At Disney, Shiyoon Kim has designed characters for films including Tangled, Wreck-It Ralph, Frozen. He was most recently the lead character designer on Big Hero 6.

==Filmography==
Kim started off his career at Disney working on the Prep & Landing (2009) films where he is credited as working within the art department. After this he moved on to work on Tangled (2010), as an accredited character designer. He also worked on the animated end credits of the film. Following Tangled, he worked on the 2011 version of Winnie-the-Pooh, in the visual development department. Once Winnie-the-Pooh was taken care of he worked on Minkyu Lee's Academy Award-nominated short film Adam and Dog (2011) as an animator and digital colorist.

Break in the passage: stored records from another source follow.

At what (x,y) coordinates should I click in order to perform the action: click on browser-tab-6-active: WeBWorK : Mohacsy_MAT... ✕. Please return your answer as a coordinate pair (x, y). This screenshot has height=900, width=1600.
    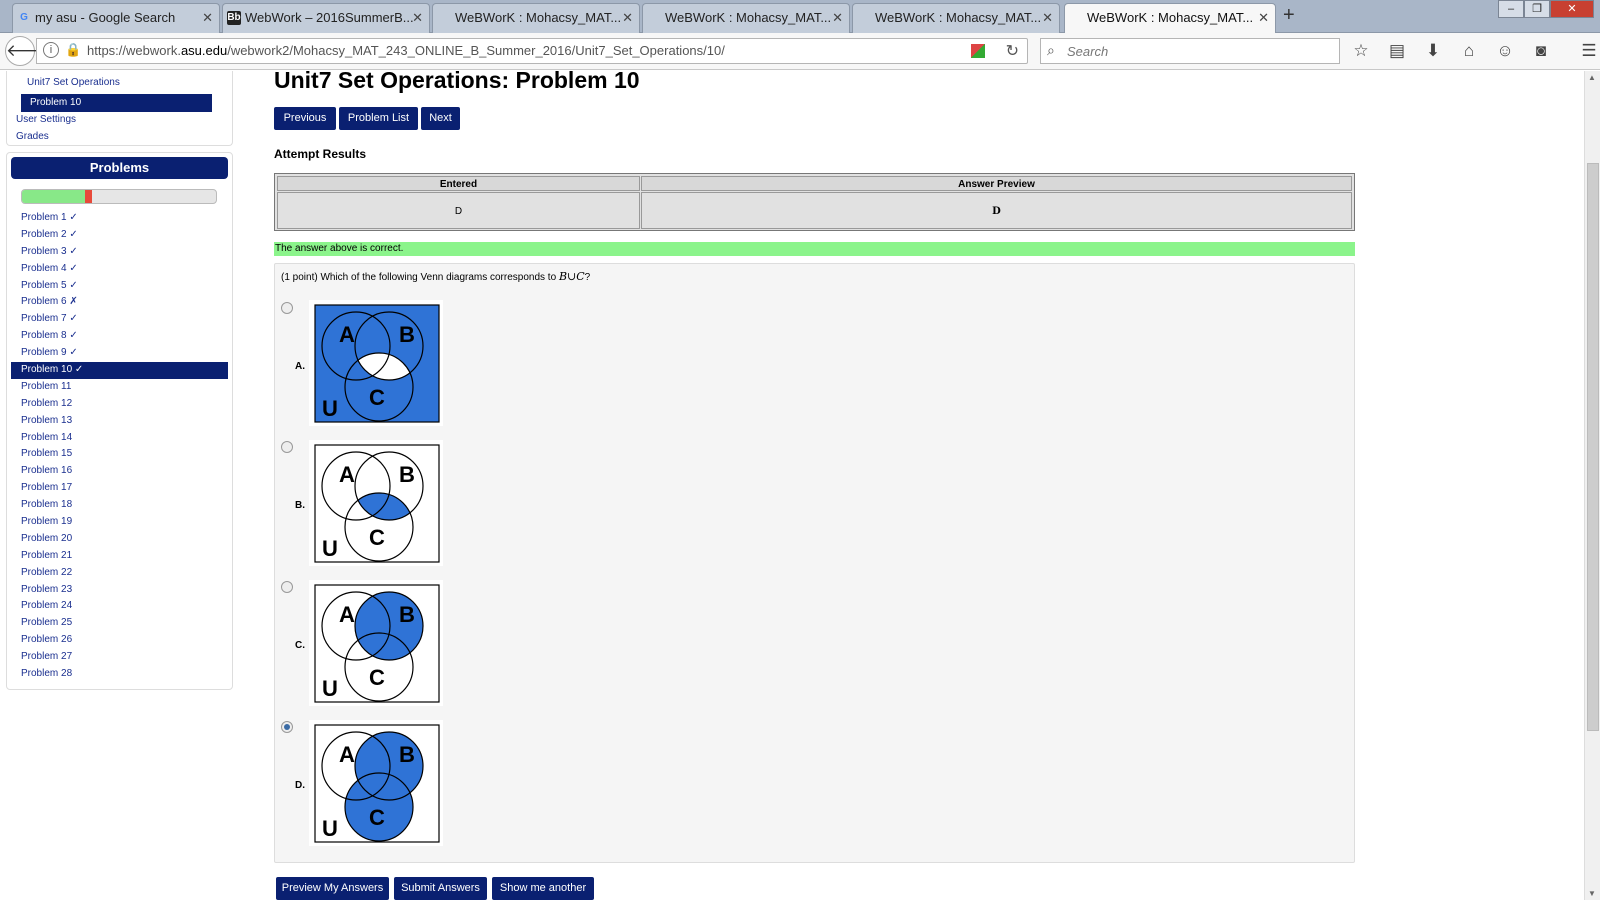
    Looking at the image, I should click on (1170, 18).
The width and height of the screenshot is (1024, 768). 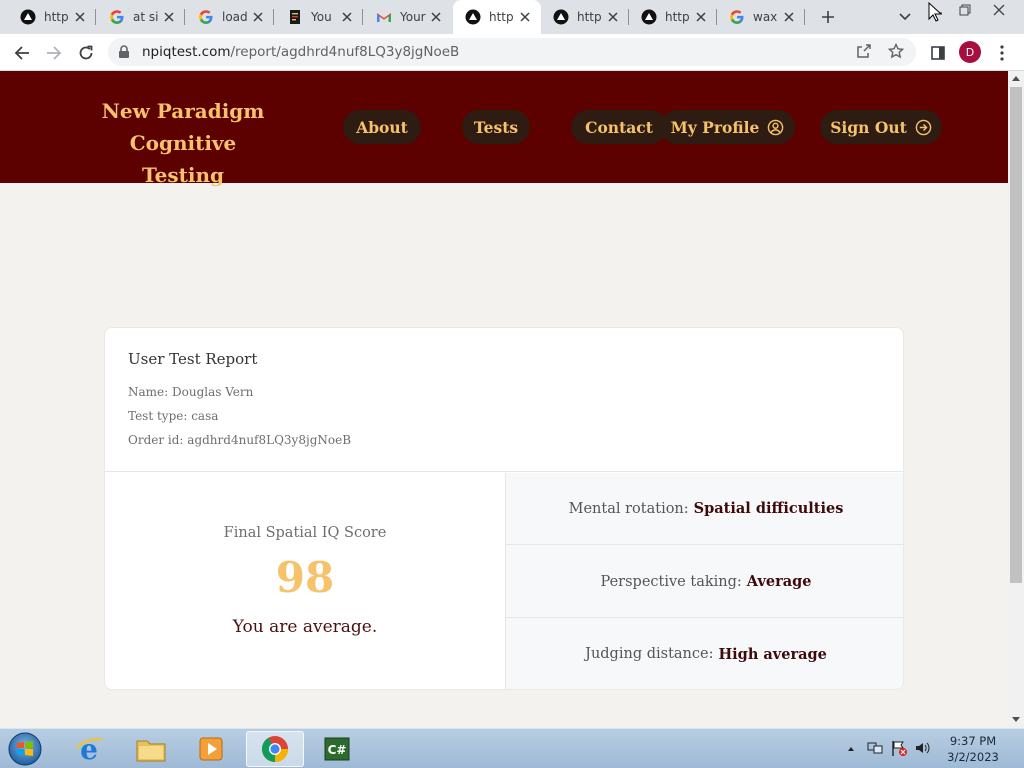 What do you see at coordinates (923, 750) in the screenshot?
I see `volume-icon` at bounding box center [923, 750].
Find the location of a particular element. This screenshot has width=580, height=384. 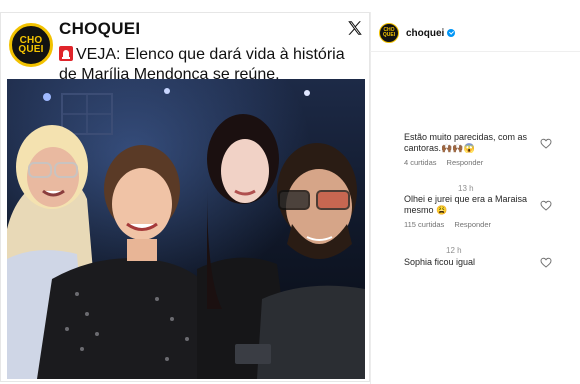

comment-meta: 115 curtidas Responder is located at coordinates (479, 224).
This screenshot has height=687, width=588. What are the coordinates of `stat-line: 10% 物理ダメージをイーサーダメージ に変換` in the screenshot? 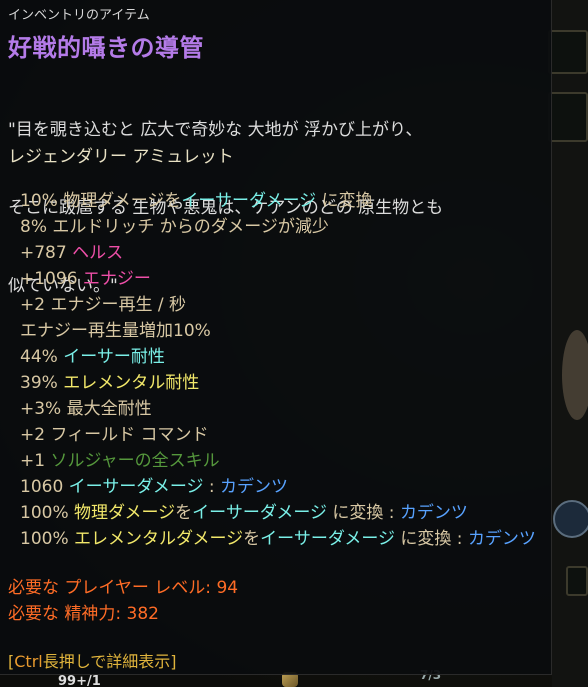 It's located at (196, 201).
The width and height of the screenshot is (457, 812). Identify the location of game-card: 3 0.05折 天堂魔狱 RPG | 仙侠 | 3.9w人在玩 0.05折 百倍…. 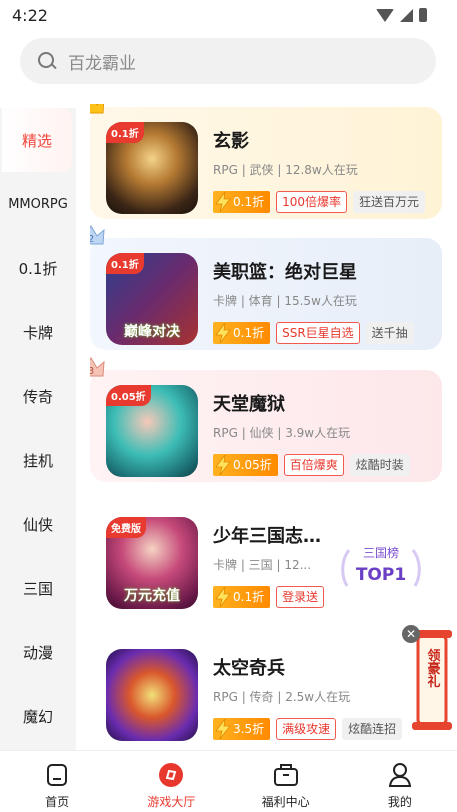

The success only continued as Tangled grew to be so popular, that following the movie the demand for a wedding scene was so large that the creative teams once again had to come together to create a short film, Tangled Ever After. Kim was once again in charge of doing the end credits for the short film. Paperman (2012) was the next short film which he worked on once again as a character designer. In 2013, he worked on Frozen as the designer of the Duke of Weseltown, and on the short film Feast as a character designer.

In 2014, his most notable credit would be the animated superhero film Big Hero 6, where he was enlisted to be the lead character designer on the film.

Most recently he has worked as a character designer for the academy award winning film Zootopia (2016), and the short film Inner Workings (2016). He is credited with designing Zootopia characters including Mayor Lionheart, Assistant Mayor Bellwether, Flash, Gazelle, and Bonnie and Stu Hopps. Kim would later serve as lead character designer on Sony Pictures Animation's Spider-Man: Into the Spider-Verse in 2018.

==Big Hero 6 designs==

===Lead characters===
In Big Hero 6, Shiyoon Kim worked as lead character designer for the film. As a major character designer during the early phases of production, Shiyoon Kim wanted Korean characters to be in a Disney animated feature film for the first time. According to Jin Kim, the character design supervisor of Big Hero 6 and a fellow Korean Disney artist, Shiyoon Kim originally designed the lead [Asian] characters, (such as Hiro Hamada, Tadashi Hamada, and GoGo Tomago) as Korean characters according to an interview with The Korea Herald.

"Early designs were drafted by Kim Shiyoon, a fellow Korean animator, who originally created the characters as Koreans. Of course, there are no mentions of specific nationalities in the film, but that was what we, the artists, imagined," (Jin) Kim said.

As the project finalized, the approved designs for Hiro Hamada and Tadashi Hamada were ultimately given Japanese origins with GoGo Tomago resulting in being the only character to be officially Korean. However, the Korean origins among the characters are still evident as Hiro Hamada's design was based on Shiyoon Kim's childhood self, Tadashi Hamada by his Korean-Irish American voice actor Daniel Henney, and GoGo Tomago by her Korean American voice actress Jamie Chung, based on her personality and Korean actress, Bae Doona based on her looks.

===Baymax===
Kim was also in charge of designing Baymax, a sentient robot created by Tadashi that takes care of Hiro and his friends. Kim stated that for Baymax's simple yet quite expressive face, Japanese traditional bells were used as reference and for his durable yet inflated body, "Soft Robotics" (founded by Professor Yong-Lae Park at Carnegie Mellon University's Robotics Institute) was incorporated into the design.

== Personal life ==
On July 20, 2013, Kim married Jihyun Park. Kim currently lives in Los Angeles, California with Park and his two daughters.

==Awards==
Kim was nominated for the 42nd Annual Annie Awards for Character Design in an Animated Production for Big Hero 6 (2014).